→ **TASK BRIEF**: Exactly transcribe the span of lines from the one containing "821x508 pixels." through the final line of the entries, inclusive, and nothing outside it. Exclude the pictures.

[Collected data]
_ _ _
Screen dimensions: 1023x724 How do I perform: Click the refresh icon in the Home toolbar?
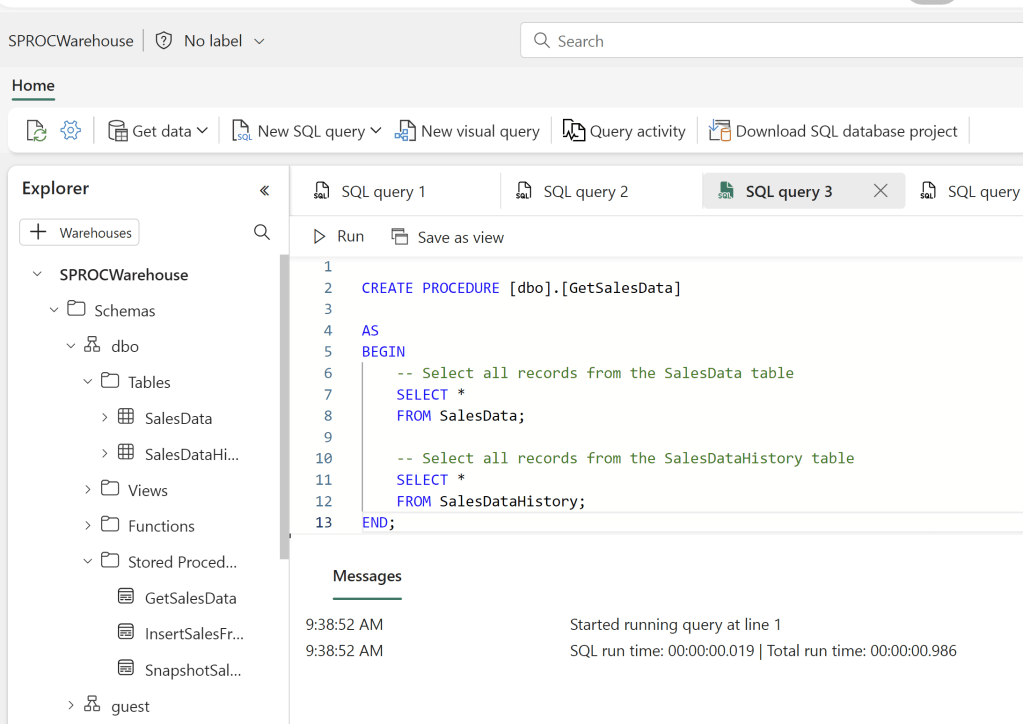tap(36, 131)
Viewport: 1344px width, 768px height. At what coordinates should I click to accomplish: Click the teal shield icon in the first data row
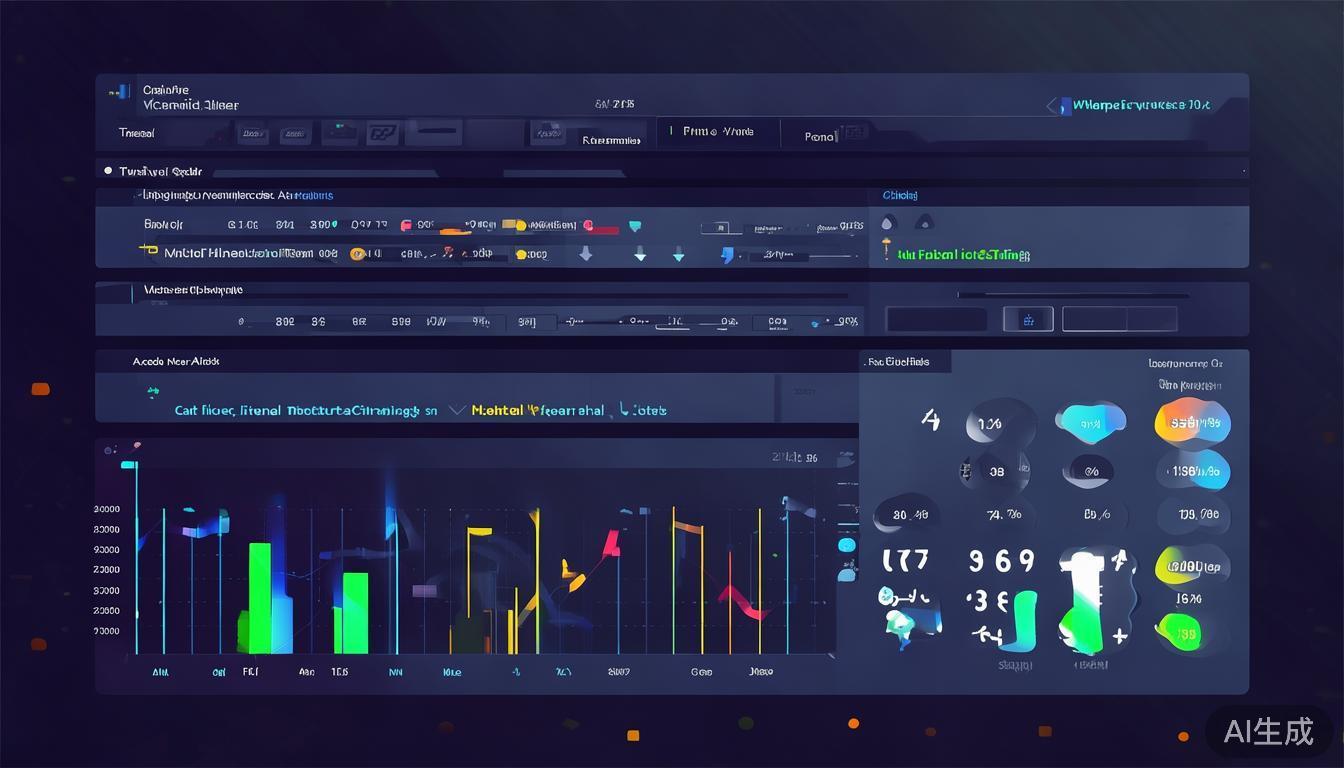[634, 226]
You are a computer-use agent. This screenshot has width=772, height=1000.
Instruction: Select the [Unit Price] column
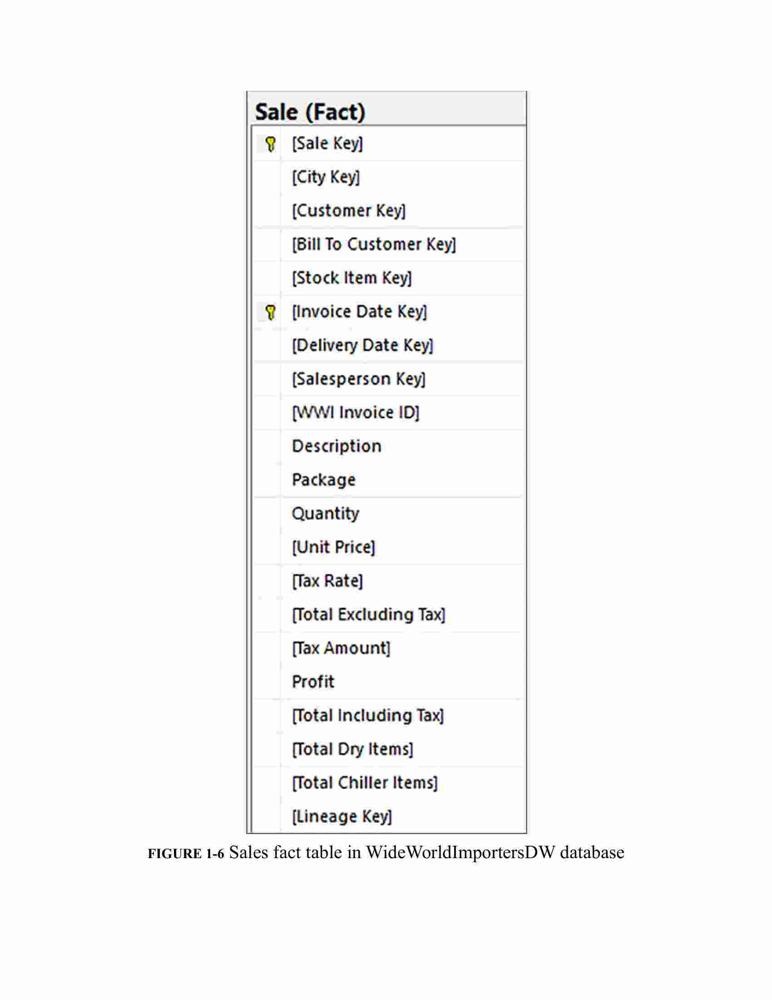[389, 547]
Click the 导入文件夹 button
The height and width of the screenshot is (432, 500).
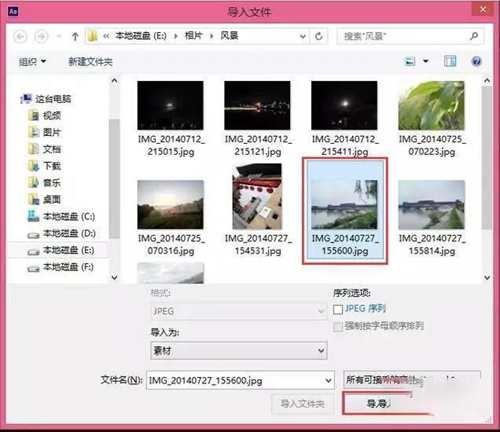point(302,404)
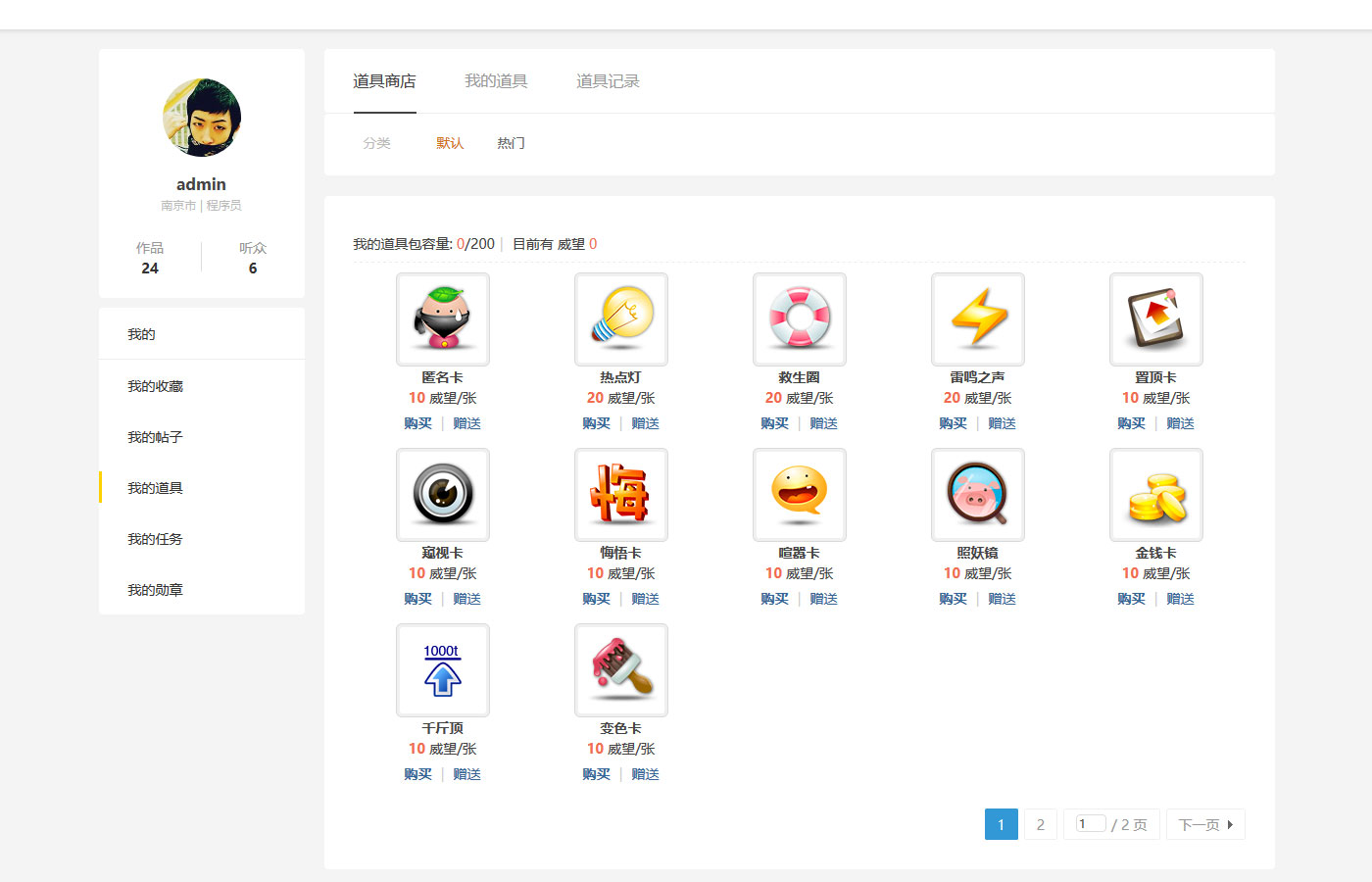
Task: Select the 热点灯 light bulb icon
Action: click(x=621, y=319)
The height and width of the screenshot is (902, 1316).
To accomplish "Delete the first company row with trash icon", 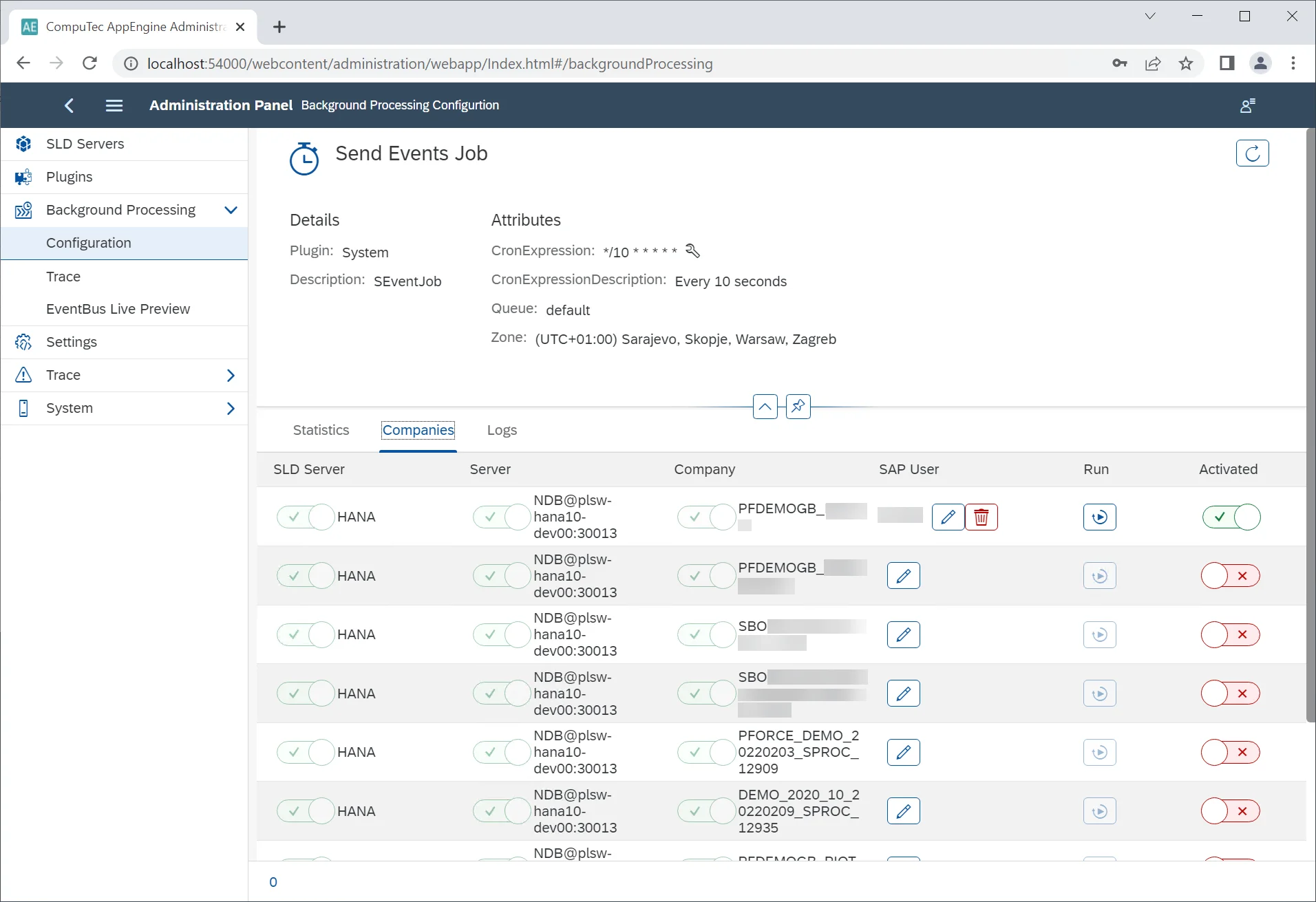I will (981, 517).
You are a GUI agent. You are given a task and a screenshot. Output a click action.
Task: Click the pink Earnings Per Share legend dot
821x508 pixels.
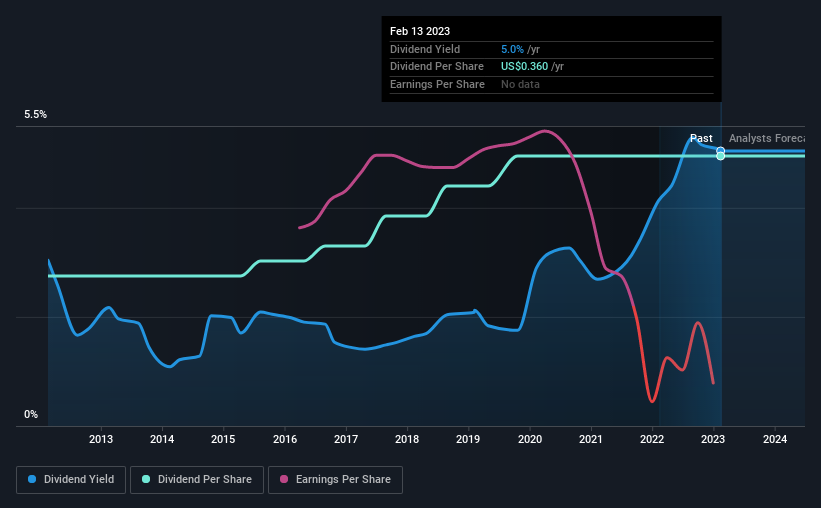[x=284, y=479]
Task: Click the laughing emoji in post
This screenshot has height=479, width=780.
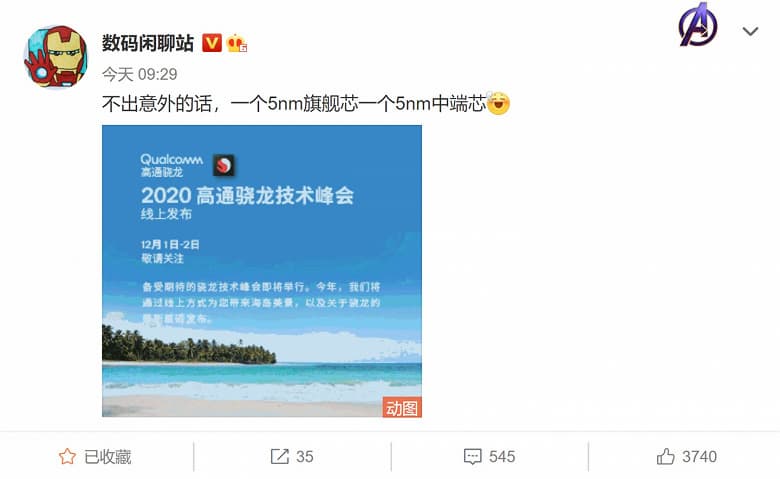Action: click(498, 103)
_ _ _
→ **THE COMPLETED TASK**:
821x508 pixels.
[x=284, y=479]
Task: Click the laughing emoji in post
This screenshot has height=479, width=780.
Action: click(498, 103)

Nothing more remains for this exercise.